Малышка схватила палец и сжала его, искривив свой крохотный ротик и изображая нечто, что у детей двух дней от роду означает улыбку, хотя и больше похоже на гримасу.
Сердце ее заколотилось, она протянула руки, чтобы взять ее, но опомнилась: «Нет-нет, не нужно этого делать, я тогда точно не смогу никуда уйти. Или надо будет тащить ее с собой».
– А что я буду делать с тобой, muchacha? – прошептала она из-за полога светлых волос, словно бы пряталась, чтобы потом бежать. – Мы с тобой еще не старые обе, так что ничего страшного нет. Когда-нибудь я вернусь за тобой. А пока они за тобой присмотрят.
Она подушила девочку за ушками. «Это французские духи, muchacha, вот ты и стала прекрасной желанной женщиной!»
Она прошептала: «Hasta la vista, muchacha!» Надела красное хлопчатобумажное платье, джинсовую курточку, белые тенниски и ушла.
Но до этого она пришпилила к коляске бумажку с именем ребенка: Калипсо. Это было ее прощальное послание. Он наверняка поймет. Он ведь отнюдь не идиот. Она изучала «Илиаду» и «Одиссею» в колледже. Ей понравилось, читать было совсем не скучно. Там были истории запрещенной любви и история одной непобедимой любви.
Она верила в непобедимую любовь.
До рождения Калипсо.
Она неожиданно разрыдалась.
Как же это было давно!
А она-то думала, что все забыла.
– Ну что с тобой такое, amore? Ты несчастлива со мной? Ты больше не любишь моего маленького дружка? Есть у тебя кампари, скажи-ка наконец? Ох, как хочется стаканчик кампари.
* * *– Римляне писали на листах папируса. Они склеивали из листьев длинную ленту, которую скручивали потом в свиток. Читать свиток было неудобно, а использовать как источник еще неудобнее: иногда его нужно было развернуть целиком, чтобы найти где-то в конце нужную информацию. Кроме того, сама природа материала делала затруднительным создание иллюстраций, и писать на нем можно было только с одной стороны.

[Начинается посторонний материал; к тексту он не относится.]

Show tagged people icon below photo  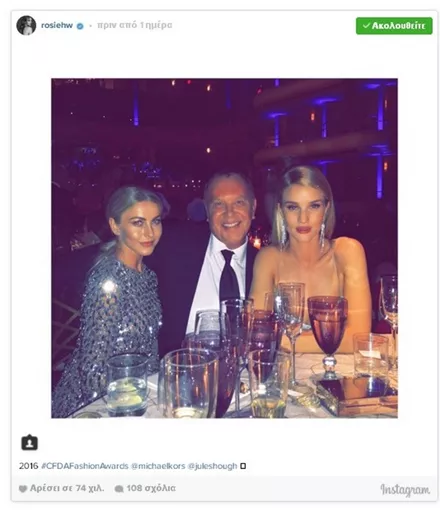[30, 443]
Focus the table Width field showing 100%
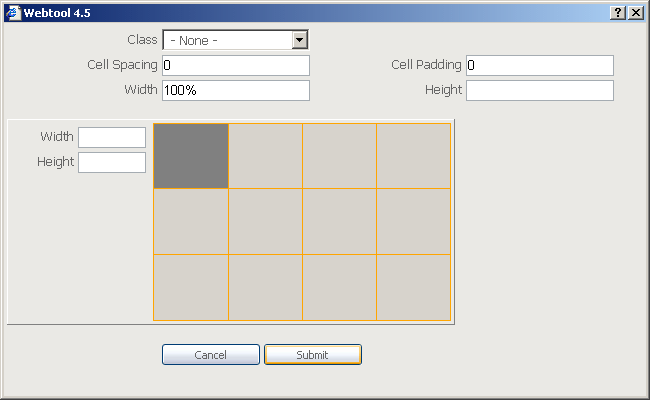 (235, 90)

Жозефина стояла перед студентами, говорила и одновременно раздавала бумажки с распечатанным списком подходящей литературы, которую можно использовать для написания курсовой работы.
– Вы можете найти много полезных сведений по теме нынешнего курса и даже больше в замечательной книге Кьяры Фругони «Средние века перед глазами» издательства «Бель-летр». Все получили листочки со списком литературы?
Студенты закивали.
– Ну тогда вернемся к тексту мадам Фругони. В Средние века были открыты еще два материала, которые можно использовать для письма: пергамент, основой которого служила чаще всего козья и телячья кожа, и бумага, производимая на основе тряпок, но она получила распространение только в конце двенадцатого века. Чтобы сделать пергамент, кожу животных подвергали целому ряду разнообразных обработок, в результате чего она становилась мягкой, гладкой и тонкой. Кожу затем нарезали на листы, а листы сшивали в тетради, которые, в свою очередь, собирали между собой, для сохранности заключали в твердую обложку, и получалась рукопись – практически эквивалент современной книги. Пергамент позволял писать на обеих сторонах листа, даже учитывая, что та сторона, на которой изначально росла шерсть, оставалась более шероховатой и темной.